WHAT YOU ARE ASKED TO DO:
Copy every line from the records below that holds the word "button".

(Data excerpts)

>>>

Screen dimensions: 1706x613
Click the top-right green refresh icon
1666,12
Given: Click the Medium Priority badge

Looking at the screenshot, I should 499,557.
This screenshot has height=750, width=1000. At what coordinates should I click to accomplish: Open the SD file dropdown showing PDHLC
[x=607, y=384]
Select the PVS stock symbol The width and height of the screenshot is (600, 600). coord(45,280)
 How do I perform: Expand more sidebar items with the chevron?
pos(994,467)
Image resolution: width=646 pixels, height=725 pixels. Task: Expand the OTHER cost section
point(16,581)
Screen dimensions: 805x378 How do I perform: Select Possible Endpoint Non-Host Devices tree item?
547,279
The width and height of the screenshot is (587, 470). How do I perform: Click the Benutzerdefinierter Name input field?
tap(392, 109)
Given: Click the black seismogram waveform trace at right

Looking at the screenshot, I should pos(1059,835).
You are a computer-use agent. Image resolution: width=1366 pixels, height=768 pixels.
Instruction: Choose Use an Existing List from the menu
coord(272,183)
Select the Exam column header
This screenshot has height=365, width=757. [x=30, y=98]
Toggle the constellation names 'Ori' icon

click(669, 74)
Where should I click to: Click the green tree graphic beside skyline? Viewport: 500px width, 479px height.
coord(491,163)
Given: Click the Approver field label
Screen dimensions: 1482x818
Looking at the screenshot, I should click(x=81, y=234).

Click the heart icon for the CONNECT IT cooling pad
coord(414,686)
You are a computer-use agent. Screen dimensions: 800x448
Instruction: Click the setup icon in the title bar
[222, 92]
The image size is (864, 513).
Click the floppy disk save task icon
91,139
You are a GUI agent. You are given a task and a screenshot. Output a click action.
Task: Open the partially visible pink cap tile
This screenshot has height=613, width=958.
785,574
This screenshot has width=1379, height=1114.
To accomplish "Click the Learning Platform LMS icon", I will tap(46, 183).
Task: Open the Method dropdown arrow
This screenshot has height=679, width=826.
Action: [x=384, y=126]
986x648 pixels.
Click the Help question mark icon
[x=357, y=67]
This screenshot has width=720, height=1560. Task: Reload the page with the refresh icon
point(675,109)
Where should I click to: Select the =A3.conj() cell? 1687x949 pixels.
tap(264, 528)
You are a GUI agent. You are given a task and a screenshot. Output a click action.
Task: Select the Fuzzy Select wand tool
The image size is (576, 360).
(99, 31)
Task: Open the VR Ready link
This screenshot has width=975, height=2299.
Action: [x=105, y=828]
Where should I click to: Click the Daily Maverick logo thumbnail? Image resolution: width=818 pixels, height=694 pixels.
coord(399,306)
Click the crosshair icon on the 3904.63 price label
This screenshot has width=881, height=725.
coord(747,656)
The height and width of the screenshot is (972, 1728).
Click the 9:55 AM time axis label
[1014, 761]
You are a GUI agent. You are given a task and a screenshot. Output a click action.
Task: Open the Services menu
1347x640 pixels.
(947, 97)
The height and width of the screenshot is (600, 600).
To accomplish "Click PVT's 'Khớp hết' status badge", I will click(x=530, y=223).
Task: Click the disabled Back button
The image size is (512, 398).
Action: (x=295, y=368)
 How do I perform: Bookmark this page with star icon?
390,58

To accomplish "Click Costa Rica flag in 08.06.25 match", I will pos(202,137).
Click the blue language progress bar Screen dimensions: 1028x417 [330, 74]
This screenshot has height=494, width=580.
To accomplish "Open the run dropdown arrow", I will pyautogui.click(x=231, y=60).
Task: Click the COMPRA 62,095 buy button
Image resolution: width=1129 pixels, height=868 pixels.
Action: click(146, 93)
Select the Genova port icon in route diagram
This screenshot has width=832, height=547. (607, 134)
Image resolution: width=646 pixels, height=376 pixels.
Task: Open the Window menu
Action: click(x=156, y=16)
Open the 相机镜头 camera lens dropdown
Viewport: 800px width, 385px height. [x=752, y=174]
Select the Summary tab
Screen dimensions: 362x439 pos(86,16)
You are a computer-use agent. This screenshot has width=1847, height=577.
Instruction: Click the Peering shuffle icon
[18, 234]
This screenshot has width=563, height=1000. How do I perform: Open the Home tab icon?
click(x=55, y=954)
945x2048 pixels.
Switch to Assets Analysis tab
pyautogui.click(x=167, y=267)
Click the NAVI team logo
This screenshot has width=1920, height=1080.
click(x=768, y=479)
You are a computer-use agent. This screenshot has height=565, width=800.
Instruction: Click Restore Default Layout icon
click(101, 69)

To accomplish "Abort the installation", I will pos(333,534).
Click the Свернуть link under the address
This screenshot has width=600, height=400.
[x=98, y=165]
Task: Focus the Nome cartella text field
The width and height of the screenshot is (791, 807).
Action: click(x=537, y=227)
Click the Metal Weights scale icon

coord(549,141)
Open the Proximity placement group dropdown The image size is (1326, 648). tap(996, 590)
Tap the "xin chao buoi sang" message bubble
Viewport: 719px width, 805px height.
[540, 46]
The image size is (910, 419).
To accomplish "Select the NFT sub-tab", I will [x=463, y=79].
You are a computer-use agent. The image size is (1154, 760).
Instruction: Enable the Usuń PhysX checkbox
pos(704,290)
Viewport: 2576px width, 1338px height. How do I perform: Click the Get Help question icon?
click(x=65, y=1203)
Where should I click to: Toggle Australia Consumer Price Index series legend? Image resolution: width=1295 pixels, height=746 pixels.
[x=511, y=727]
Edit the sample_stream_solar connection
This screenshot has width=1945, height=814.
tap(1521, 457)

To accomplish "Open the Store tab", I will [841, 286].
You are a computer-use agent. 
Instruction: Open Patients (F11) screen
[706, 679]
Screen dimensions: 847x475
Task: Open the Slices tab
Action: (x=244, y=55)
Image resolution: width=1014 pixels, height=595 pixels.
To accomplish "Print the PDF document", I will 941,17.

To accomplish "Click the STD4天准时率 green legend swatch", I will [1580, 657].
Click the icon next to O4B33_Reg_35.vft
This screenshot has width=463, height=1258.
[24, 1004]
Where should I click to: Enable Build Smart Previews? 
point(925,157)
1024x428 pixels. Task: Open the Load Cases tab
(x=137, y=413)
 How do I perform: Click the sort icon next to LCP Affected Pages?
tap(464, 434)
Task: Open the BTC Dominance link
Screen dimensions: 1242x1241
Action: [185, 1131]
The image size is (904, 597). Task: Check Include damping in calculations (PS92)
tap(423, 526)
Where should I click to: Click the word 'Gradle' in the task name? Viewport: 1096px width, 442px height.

<<<

SOLUTION TO THIS EXERCISE:
Task: Click the disabled Back button
Task: Click the COMPRA 62,095 buy button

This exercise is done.